## WHAT THE EXERCISE ASKS
Reproduce exactly the lines below from the one containing "Given: Click the Profit sparkline chart" through the one containing "This screenshot has width=717, height=442.", including both, and nothing else.

## RECORD EXCERPTS
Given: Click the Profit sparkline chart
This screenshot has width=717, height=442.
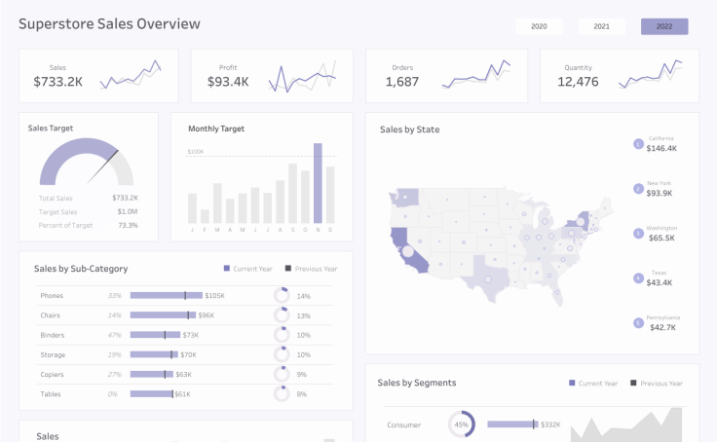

==

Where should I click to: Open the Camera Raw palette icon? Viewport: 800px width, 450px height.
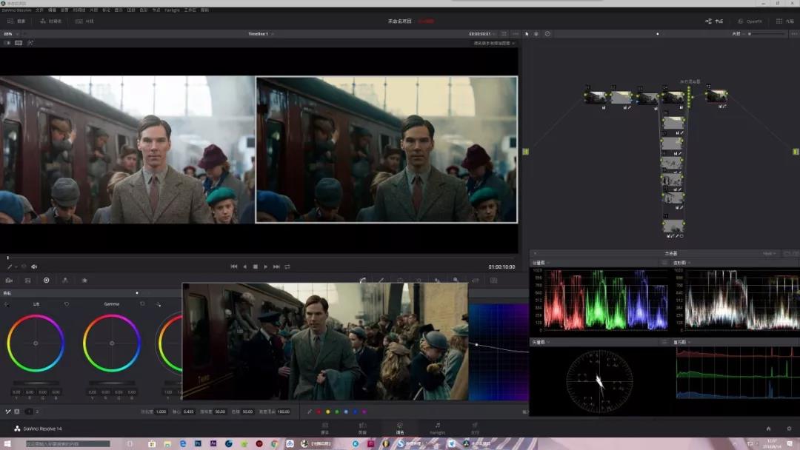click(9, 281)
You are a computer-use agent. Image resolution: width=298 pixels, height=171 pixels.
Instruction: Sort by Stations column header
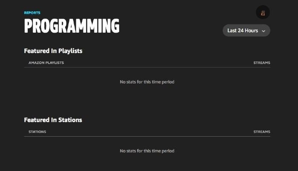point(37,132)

## WORKED SOLUTION
Given: Click the Profit sparkline chart
This screenshot has width=717, height=442.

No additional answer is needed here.